* _確認するデータ_:

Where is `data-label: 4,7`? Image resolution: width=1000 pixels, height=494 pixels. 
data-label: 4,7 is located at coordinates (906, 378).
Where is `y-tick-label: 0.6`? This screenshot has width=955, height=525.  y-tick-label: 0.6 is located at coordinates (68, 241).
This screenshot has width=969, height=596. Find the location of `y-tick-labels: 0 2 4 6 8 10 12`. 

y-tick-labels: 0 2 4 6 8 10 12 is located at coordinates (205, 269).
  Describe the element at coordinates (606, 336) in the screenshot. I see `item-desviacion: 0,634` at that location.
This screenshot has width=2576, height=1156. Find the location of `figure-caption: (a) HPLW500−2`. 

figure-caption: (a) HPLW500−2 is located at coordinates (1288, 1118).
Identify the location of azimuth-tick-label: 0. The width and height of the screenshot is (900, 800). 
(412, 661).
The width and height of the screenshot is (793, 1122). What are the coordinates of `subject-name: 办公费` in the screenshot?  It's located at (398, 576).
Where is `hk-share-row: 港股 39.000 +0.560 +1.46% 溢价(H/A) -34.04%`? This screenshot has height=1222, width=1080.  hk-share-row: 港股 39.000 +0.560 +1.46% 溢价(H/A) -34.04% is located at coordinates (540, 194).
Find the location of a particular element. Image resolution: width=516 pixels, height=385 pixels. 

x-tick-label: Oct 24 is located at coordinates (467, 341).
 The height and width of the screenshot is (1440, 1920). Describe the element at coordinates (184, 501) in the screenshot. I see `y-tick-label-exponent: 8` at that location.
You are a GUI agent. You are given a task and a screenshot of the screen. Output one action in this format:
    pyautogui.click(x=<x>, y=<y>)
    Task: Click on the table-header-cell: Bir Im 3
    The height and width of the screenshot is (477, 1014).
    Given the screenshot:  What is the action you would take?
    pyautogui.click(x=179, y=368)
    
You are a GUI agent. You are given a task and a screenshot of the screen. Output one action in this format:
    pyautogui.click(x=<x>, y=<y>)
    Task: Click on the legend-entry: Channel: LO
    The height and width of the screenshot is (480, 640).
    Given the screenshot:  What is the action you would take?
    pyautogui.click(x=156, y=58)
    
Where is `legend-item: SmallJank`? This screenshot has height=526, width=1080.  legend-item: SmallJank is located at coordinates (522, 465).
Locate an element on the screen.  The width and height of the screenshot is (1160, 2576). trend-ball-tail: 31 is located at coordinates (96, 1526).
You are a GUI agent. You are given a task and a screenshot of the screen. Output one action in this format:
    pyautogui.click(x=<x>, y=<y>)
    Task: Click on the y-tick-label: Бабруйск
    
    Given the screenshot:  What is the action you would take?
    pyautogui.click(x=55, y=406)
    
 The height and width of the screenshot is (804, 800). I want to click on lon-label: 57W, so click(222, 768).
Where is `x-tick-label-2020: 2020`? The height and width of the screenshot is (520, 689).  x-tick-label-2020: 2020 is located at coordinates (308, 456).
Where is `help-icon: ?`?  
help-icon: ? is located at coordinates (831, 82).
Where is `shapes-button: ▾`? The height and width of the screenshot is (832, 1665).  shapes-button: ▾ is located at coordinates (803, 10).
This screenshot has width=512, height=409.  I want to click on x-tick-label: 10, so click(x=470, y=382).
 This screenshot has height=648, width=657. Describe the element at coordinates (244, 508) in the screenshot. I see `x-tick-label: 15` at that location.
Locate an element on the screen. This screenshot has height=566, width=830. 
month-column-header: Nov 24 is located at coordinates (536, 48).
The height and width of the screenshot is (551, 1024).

* _やること_:
上の記録をすべて、1行につき1つの文字列にしたJSONのリストとして表してください。空行は入れないでください。

* _結果はこちら_:
[
  "Where is `data-label: 4,7`? Image resolution: width=1000 pixels, height=494 pixels. ",
  "data-label: 4,7 is located at coordinates (906, 378).",
  "Where is `y-tick-label: 0.6`? This screenshot has width=955, height=525.  y-tick-label: 0.6 is located at coordinates (68, 241).",
  "This screenshot has width=969, height=596. Find the location of `y-tick-labels: 0 2 4 6 8 10 12`. ",
  "y-tick-labels: 0 2 4 6 8 10 12 is located at coordinates (205, 269).",
  "  Describe the element at coordinates (606, 336) in the screenshot. I see `item-desviacion: 0,634` at that location.",
  "This screenshot has width=2576, height=1156. Find the location of `figure-caption: (a) HPLW500−2`. ",
  "figure-caption: (a) HPLW500−2 is located at coordinates (1288, 1118).",
  "Identify the location of azimuth-tick-label: 0. The width and height of the screenshot is (900, 800). ",
  "(412, 661).",
  "The width and height of the screenshot is (793, 1122). What are the coordinates of `subject-name: 办公费` in the screenshot?  It's located at (398, 576).",
  "Where is `hk-share-row: 港股 39.000 +0.560 +1.46% 溢价(H/A) -34.04%`? This screenshot has height=1222, width=1080.  hk-share-row: 港股 39.000 +0.560 +1.46% 溢价(H/A) -34.04% is located at coordinates (540, 194).",
  "Find the location of a particular element. Image resolution: width=516 pixels, height=385 pixels. ",
  "x-tick-label: Oct 24 is located at coordinates (467, 341).",
  " The height and width of the screenshot is (1440, 1920). Describe the element at coordinates (184, 501) in the screenshot. I see `y-tick-label-exponent: 8` at that location.",
  "You are a GUI agent. You are given a task and a screenshot of the screen. Output one action in this format:",
  "    pyautogui.click(x=<x>, y=<y>)",
  "    Task: Click on the table-header-cell: Bir Im 3",
  "    The height and width of the screenshot is (477, 1014).",
  "    Given the screenshot:  What is the action you would take?",
  "    pyautogui.click(x=179, y=368)",
  "You are a GUI agent. You are given a task and a screenshot of the screen. Output one action in this format:",
  "    pyautogui.click(x=<x>, y=<y>)",
  "    Task: Click on the legend-entry: Channel: LO",
  "    The height and width of the screenshot is (480, 640).",
  "    Given the screenshot:  What is the action you would take?",
  "    pyautogui.click(x=156, y=58)",
  "Where is `legend-item: SmallJank`? This screenshot has height=526, width=1080.  legend-item: SmallJank is located at coordinates (522, 465).",
  "Locate an element on the screen.  The width and height of the screenshot is (1160, 2576). trend-ball-tail: 31 is located at coordinates (96, 1526).",
  "You are a GUI agent. You are given a task and a screenshot of the screen. Output one action in this format:",
  "    pyautogui.click(x=<x>, y=<y>)",
  "    Task: Click on the y-tick-label: Бабруйск",
  "    Given the screenshot:  What is the action you would take?",
  "    pyautogui.click(x=55, y=406)",
  " The height and width of the screenshot is (804, 800). I want to click on lon-label: 57W, so click(222, 768).",
  "Where is `x-tick-label-2020: 2020`? The height and width of the screenshot is (520, 689).  x-tick-label-2020: 2020 is located at coordinates (308, 456).",
  "Where is `help-icon: ?`?  ",
  "help-icon: ? is located at coordinates (831, 82).",
  "Where is `shapes-button: ▾`? The height and width of the screenshot is (832, 1665).  shapes-button: ▾ is located at coordinates (803, 10).",
  "This screenshot has width=512, height=409.  I want to click on x-tick-label: 10, so click(x=470, y=382).",
  " This screenshot has height=648, width=657. Describe the element at coordinates (244, 508) in the screenshot. I see `x-tick-label: 15` at that location.",
  "Locate an element on the screen. This screenshot has height=566, width=830. ",
  "month-column-header: Nov 24 is located at coordinates (536, 48).",
  "The height and width of the screenshot is (551, 1024)."
]